Und das ist nur eines von zahllosen Beispielen. – Aufklärung ist daher wichtig. So wie es die ARD unlängst in einem Themenabend getan hat, mit einem „Lebensmittel-Check“ von Starkoch Tim Mälzer und einer anschliessenden Diskussion in „Hart aber fair“. Hintergrund-Informationen dazu und die wichtigsten Links wurden in einem Bericht auf der News-Plattform INFOsperber aufgearbeitet. Pflichtlektüre für alle, denen eine gesunde Lebenswseise wichtig ist!




31/8  Krebsrisiko erhöht

Kategorie: Allgemein    Von Heinrich von Grünigen um 16:18

Eigentlich gehört es zum Basiswissen. Adipositas kann eine der Ursachen für verschiedene Krebsarten sein. Dass es einen direkten Zusammenhang gibt zwischen einem Übermass an (Bauch-)Fett und bestimmten Krebs-Erkrankungen, das ist evident.

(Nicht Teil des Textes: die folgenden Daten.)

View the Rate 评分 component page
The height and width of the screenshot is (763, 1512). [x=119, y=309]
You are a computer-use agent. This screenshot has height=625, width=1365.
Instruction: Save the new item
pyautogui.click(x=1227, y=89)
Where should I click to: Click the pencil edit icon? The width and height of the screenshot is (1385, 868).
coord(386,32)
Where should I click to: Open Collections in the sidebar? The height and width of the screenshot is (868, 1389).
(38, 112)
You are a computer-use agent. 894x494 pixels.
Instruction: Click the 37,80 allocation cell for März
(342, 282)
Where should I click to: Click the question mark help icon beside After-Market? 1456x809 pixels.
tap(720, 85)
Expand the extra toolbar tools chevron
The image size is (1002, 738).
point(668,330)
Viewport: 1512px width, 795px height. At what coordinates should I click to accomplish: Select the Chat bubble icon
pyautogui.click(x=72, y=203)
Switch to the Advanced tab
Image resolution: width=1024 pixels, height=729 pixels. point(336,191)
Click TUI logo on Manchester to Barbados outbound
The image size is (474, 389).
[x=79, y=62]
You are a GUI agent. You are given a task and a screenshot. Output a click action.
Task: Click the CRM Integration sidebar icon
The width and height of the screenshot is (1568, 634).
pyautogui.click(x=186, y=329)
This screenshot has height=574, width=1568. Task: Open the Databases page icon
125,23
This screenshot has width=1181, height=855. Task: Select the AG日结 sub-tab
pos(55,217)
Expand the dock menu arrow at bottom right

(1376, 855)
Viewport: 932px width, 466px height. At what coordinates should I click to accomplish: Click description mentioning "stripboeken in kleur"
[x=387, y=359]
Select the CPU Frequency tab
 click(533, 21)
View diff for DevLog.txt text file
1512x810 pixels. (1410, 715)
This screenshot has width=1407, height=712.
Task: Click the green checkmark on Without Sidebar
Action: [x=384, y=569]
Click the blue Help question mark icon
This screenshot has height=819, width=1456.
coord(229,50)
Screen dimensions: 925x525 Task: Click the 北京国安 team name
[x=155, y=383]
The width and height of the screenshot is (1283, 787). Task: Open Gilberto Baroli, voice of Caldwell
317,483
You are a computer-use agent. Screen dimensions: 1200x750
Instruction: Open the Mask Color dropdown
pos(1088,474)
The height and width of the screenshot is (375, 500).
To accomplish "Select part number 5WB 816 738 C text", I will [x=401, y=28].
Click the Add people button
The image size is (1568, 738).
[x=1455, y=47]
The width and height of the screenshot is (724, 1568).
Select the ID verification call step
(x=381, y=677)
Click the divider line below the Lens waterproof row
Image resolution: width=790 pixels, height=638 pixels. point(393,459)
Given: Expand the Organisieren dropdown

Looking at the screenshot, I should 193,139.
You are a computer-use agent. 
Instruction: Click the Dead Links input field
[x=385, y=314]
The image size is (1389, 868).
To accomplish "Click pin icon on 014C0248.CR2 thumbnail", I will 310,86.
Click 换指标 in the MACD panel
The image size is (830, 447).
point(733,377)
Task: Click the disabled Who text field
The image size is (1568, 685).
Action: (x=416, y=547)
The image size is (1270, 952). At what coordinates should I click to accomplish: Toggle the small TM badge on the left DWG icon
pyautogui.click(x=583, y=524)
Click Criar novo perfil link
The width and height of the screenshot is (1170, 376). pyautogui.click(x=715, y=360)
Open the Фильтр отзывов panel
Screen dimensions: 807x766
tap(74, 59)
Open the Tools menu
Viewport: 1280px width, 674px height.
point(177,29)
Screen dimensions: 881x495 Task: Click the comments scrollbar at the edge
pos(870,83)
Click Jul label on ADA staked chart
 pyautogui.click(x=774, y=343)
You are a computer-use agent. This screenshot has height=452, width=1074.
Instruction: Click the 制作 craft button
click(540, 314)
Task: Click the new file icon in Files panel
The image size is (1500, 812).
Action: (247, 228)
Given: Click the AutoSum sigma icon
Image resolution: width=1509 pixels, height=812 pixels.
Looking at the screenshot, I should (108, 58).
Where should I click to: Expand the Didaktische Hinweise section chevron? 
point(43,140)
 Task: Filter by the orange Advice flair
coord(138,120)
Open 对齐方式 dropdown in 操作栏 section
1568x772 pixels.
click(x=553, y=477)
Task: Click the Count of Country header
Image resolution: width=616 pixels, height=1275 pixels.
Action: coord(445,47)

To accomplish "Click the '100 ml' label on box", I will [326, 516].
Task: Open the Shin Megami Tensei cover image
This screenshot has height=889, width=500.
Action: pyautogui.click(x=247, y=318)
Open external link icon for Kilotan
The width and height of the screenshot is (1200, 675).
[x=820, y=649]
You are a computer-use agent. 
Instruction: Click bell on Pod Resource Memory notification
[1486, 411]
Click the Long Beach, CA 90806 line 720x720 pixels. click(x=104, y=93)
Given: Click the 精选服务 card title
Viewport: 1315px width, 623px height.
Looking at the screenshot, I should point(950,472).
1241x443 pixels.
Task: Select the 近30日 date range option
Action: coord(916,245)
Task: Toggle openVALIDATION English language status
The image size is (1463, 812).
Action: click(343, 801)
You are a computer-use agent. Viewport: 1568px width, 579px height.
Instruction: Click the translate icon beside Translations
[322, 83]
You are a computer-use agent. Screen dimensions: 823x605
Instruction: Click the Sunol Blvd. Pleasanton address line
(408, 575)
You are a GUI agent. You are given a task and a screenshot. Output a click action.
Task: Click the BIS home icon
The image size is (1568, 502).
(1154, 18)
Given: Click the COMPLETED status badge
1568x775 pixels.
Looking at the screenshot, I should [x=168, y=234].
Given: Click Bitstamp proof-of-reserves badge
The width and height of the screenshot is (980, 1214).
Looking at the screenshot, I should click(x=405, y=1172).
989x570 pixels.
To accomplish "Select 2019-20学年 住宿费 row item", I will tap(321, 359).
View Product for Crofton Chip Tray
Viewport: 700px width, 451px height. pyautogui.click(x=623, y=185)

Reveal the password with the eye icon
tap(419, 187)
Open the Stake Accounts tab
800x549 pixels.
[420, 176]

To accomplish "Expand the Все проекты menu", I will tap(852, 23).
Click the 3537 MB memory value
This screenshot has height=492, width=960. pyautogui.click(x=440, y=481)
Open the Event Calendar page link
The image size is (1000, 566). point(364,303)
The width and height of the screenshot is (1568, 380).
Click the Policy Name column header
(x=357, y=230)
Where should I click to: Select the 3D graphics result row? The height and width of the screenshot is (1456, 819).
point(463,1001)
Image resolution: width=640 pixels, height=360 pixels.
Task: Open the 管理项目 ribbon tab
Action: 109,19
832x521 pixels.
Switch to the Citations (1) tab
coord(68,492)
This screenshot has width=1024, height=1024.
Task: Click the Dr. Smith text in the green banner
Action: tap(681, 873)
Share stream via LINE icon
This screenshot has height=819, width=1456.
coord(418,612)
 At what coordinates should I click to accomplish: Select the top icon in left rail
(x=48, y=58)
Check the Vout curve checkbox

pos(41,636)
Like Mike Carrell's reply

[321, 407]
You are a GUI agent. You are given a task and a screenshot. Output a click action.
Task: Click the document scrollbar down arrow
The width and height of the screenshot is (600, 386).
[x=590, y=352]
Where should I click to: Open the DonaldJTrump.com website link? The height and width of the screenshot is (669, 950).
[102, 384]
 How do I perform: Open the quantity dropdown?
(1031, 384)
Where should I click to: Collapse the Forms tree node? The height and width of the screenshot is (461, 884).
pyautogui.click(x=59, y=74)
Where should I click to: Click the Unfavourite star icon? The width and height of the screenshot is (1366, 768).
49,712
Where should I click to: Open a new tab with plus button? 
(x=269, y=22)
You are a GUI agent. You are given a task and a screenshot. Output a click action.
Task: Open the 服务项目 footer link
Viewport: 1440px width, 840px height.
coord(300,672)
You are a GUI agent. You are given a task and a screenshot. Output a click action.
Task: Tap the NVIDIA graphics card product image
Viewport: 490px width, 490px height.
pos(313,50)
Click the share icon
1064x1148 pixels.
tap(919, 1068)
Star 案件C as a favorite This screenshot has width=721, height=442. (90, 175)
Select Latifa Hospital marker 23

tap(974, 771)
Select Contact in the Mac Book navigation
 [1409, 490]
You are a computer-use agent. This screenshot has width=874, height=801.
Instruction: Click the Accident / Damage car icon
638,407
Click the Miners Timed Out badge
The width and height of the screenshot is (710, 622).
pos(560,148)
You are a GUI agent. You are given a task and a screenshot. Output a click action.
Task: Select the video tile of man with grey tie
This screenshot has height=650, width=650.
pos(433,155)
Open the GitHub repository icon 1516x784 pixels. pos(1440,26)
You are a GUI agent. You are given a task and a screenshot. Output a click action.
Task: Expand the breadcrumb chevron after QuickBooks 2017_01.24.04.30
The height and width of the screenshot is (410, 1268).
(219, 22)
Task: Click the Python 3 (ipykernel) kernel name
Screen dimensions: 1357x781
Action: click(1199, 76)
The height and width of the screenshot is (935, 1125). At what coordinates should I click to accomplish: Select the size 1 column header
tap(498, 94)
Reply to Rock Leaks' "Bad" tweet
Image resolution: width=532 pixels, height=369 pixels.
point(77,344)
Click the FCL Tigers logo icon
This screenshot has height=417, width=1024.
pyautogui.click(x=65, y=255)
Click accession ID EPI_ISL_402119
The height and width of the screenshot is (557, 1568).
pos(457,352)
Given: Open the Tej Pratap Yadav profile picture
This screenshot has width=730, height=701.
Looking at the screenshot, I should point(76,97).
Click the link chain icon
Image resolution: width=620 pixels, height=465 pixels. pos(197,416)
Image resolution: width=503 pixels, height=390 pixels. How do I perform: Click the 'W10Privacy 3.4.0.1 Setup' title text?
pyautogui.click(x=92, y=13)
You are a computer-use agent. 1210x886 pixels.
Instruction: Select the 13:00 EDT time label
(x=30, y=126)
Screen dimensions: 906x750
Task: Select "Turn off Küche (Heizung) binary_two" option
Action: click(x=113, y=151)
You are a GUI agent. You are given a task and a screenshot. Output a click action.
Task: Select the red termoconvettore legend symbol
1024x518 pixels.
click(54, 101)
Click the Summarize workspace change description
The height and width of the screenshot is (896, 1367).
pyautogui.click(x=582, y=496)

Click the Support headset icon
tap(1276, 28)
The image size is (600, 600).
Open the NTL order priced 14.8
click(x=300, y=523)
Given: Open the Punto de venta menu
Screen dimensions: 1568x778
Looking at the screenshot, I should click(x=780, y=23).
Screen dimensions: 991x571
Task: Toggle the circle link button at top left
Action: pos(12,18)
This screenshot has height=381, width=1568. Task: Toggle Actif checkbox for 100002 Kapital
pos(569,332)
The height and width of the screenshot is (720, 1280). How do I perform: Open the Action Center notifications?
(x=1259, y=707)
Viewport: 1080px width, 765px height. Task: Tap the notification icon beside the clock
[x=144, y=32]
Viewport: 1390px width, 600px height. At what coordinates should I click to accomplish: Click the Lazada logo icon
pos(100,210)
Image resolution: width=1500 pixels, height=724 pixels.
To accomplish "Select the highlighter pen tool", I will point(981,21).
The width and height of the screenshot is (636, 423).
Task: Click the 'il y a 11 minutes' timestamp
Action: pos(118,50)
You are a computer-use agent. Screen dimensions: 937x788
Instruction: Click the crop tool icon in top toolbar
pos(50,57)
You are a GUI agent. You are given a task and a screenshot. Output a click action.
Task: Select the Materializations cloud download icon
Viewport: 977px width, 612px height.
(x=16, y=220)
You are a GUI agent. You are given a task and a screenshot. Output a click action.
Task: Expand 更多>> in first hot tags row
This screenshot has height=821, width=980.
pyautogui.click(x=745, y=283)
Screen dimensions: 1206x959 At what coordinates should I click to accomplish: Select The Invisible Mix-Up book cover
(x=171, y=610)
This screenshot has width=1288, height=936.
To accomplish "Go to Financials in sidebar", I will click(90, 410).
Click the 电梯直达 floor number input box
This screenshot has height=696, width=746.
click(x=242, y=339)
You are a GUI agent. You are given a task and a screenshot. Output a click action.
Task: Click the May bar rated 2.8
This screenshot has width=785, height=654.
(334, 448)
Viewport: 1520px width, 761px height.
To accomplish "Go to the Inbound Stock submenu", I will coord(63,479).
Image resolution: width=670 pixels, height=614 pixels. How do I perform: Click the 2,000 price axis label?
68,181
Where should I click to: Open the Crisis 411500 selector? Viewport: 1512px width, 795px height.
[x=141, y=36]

Eine breit angelegte WHO-Studie, sowohl aufgrund vorhandener Untersuchungen wie auch auf der Basis von konkreten Experimenten, kürzlich im New England Journal of Medicine publiziert, kommt nun zum Schluss, dass weit mehr Krebs-Arten als bisher angenommen in einem direkten Zusammenhang mit der Krankheit Adipositas stehen bzw. durch diese ausgelöst oder begünstigt werden.

Der Katalog ist beeindruckend und beängstigend zugleich: als Folge von Übergewicht und Adipositas besteht ein signifikant erhöhtes Krebsrisiko für den Magen/Darm-Trakt, die Leber, die Gallenblase, die Bauchspeicheldrüse, die Eierstöcke, die Schilddrüse, das Gehirn und auch Blut-Krebs-Arten… nach der Menopause kommen bei den Frauen auch Gebärmutter- und Brustkrebs dazu, bei Männern der Prostatakrebs.

Je länge eine Person an Übergewicht/Adipositas leidet, umso höher ist das Risiko, deshalb wird empfohlen, so früh wie möglich etwas gegen eine exzessive Gewichtszunahme zu unternehmen. Da aber der Trend zu Übergewicht weltweit noch immer im Steigen begriffen ist, muss in Zukunft auch mit weltweit erhöhten Krebs-Raten gerechnet werden. Es besteht also ein gemeinsames Interesse – etwa zwischen der Adipositas-Stiftung und der Krebsliga -, in dieser Frage die vorhandenen Kräfte möglichst zu bündeln, um auf allenen Ebenen und mit allen Mitteln einer weiteren Ausbreitung der Adipositas entgegen zu wirken.

Schade, dass die Wissenschafter in ihrem analytischen Überblick lediglich auf die Formel „weniger essen – mehr bewegen“ zurückgreifen… würde diese nämlich effektiv genügen, wären längst alle Leute svelt und schlank… Leider ist die Welt komplizierter.